README.old.txt

rundir/ is the directory for running the program
lib/ contains the java libraries
data/ contains the data directories

##RUNNING PROGRAM FOR FIRST TIME#########

To run the program go into the rundir/ directory and type:

../runYhap.sh
(you may need to make this executable first)


The results will appear in a new directory

newres_1_Y_0_25mb/mostLikelyState

in which you will find the files:

YCC_i_6.txt
CHBYhapmap_i_4_i_[POP, CHB].txt
CHBY_i_4_i_[POP, CHB].txt 

which contain the allocation of samples to haplogroups.
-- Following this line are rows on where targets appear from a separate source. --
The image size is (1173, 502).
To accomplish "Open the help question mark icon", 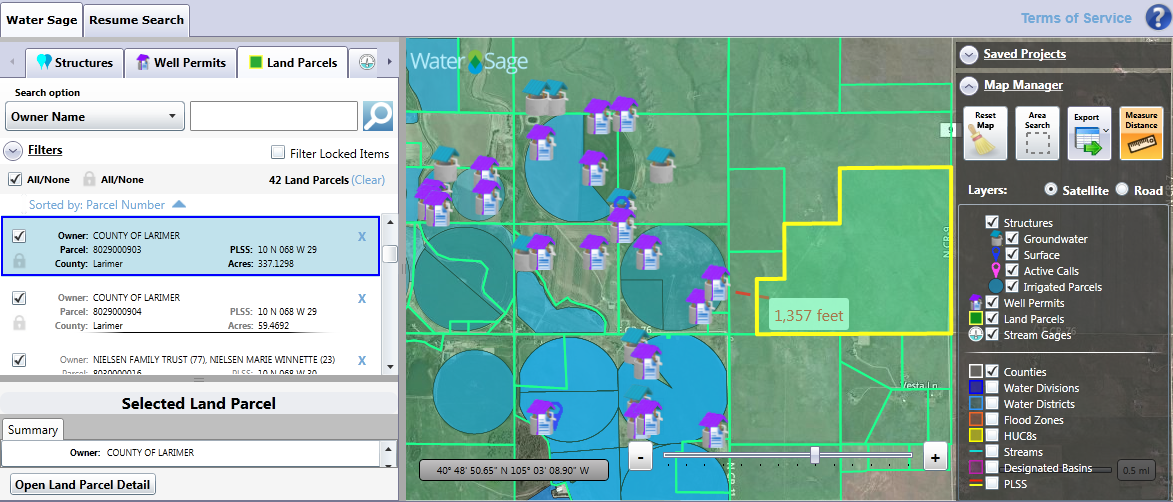I will click(x=1157, y=19).
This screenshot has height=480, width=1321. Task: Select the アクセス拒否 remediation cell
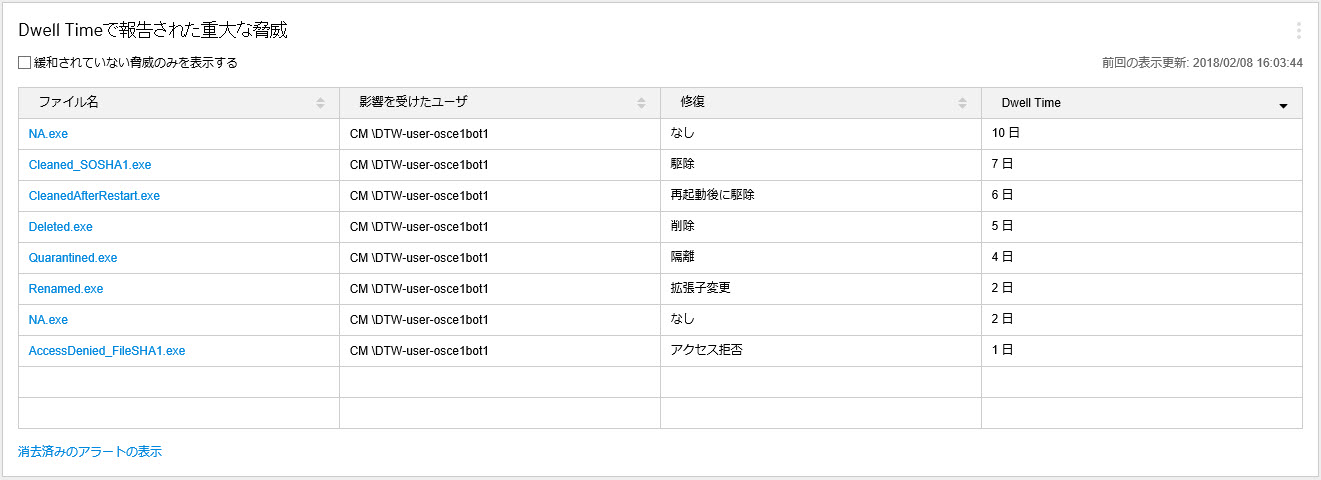pyautogui.click(x=706, y=351)
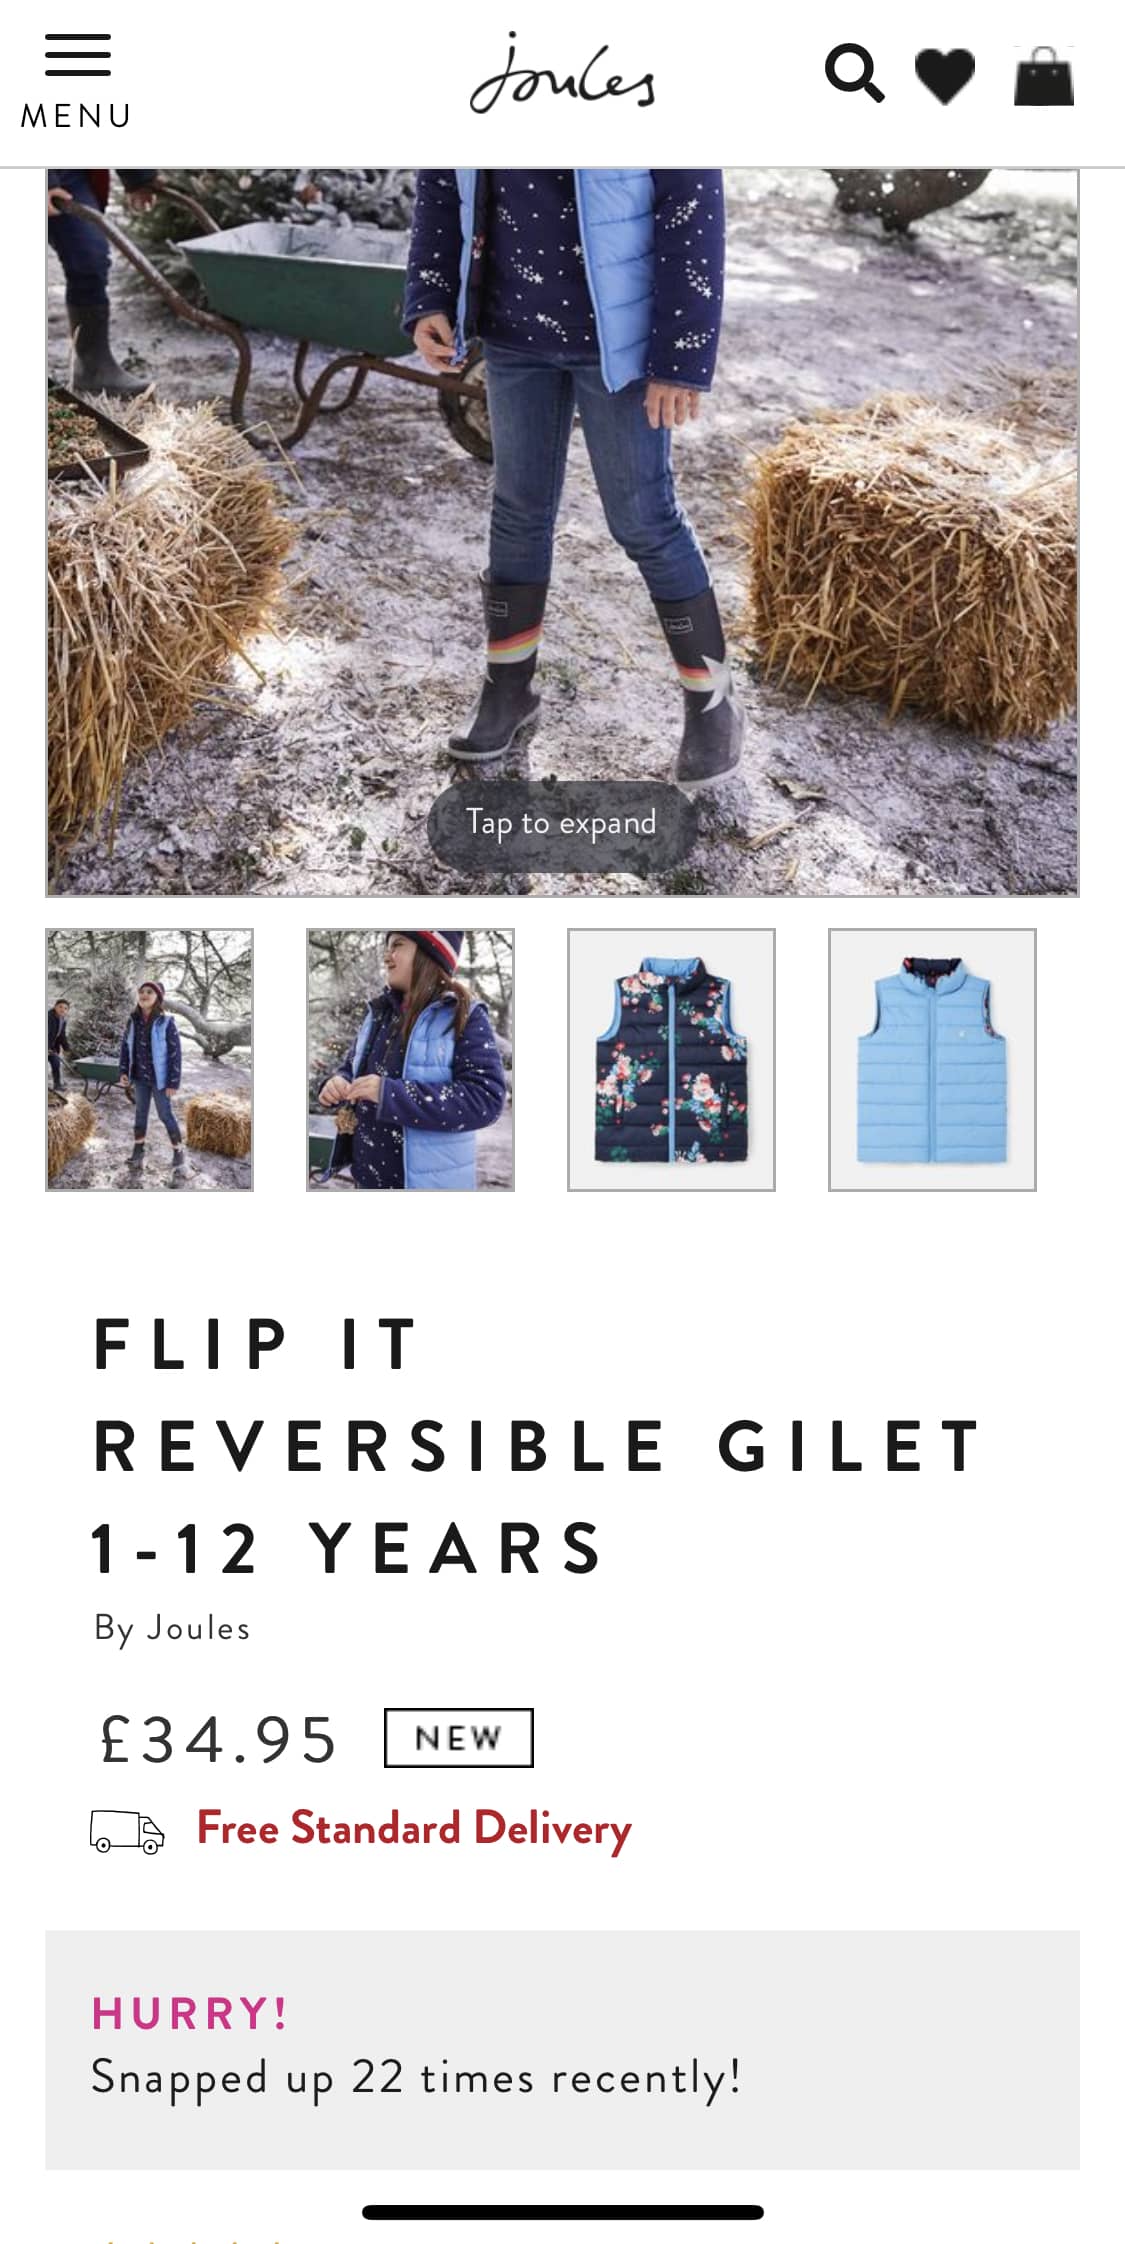The width and height of the screenshot is (1125, 2244).
Task: Tap the main product photo
Action: pyautogui.click(x=562, y=532)
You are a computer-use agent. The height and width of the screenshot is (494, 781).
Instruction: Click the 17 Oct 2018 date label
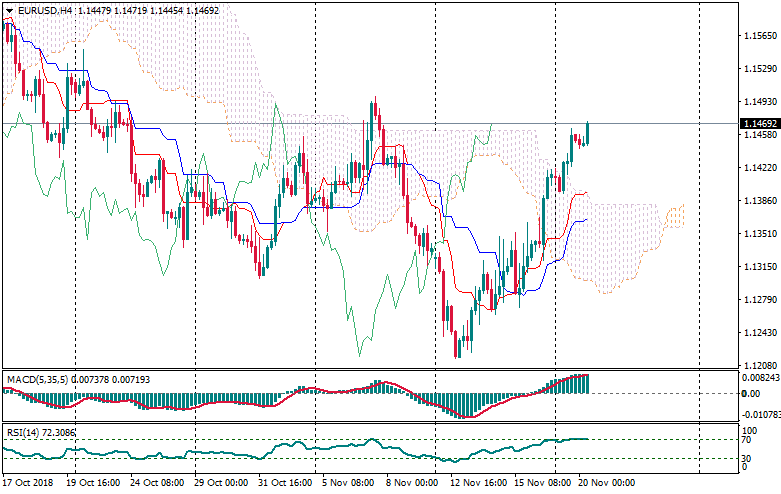tap(28, 482)
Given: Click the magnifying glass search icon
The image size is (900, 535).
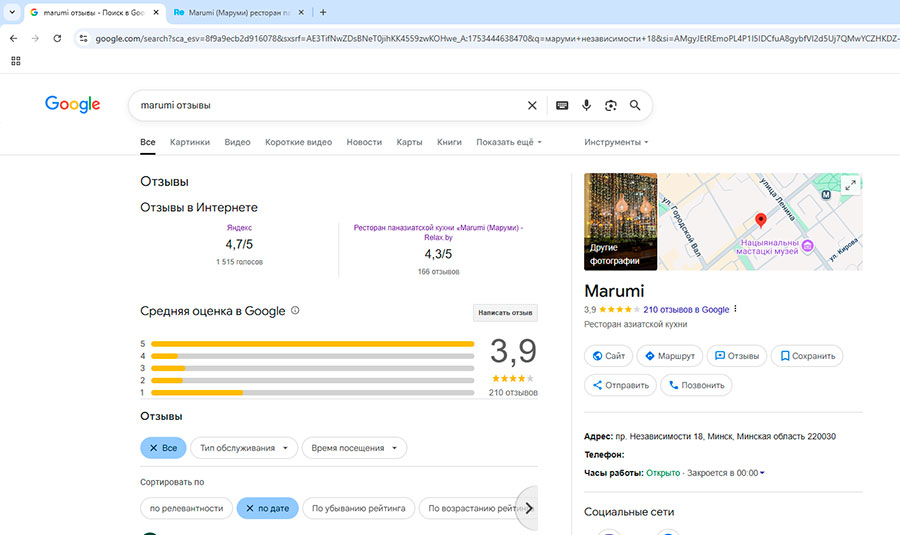Looking at the screenshot, I should click(x=634, y=105).
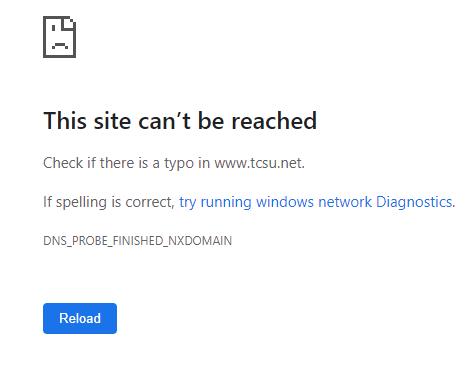471x365 pixels.
Task: Click the word 'typo' in the message
Action: tap(179, 164)
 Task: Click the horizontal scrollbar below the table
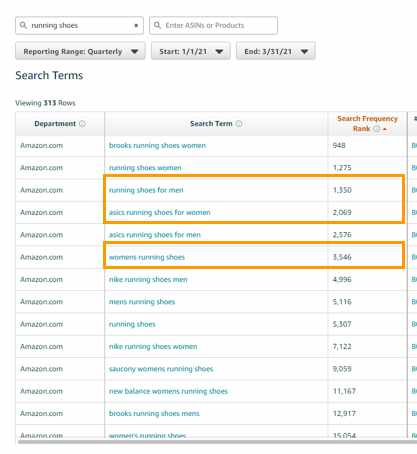[217, 442]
#####MODIFYING THE PARAMETERS#############

 The parameters are contained in
 three files in rundir/ Most of the parameters you should not
 modify.  

split.txt : this contains the co-ordinates of the region to include in the analysis

data.csv : this contains information on the different data
 sources, with one column per data source.  The name of the data
 source is contained in the first row.  The location of the data 
is specified in the third row, relative to the data directory 
(data/).  The only other row relevant is the 'phenoToInclude' row
which specifies which samples to include in the analysis.  
I.e. for CEUY, phenoToInclude is set to POP~CEU.  This is
 decoded via reference to the pheno.txt file in the relevant 
data directory.  In this way, CEUY, CHBY etc share a common data 
directory, but the pheno.txt file is used to extract sub-sets of
this file at run-time.

param.txt : This is the master parameter file, and specifies
which data sources to include from data.csv, via the --include 
option.  The --useDataAsModel option is used to specify which 
haplogroups to include in the analysis.

#####MAKING NEW DATA FILES FROM .vcf files#####

- Put the vcf file in the vcf/ directory
- Change into this directory and type

../convertVCF.sh $filename $chr

where filename is the name of the file you wish to convert, and chr is
the chromosome in the chromosome column of the vcf (Y in this case).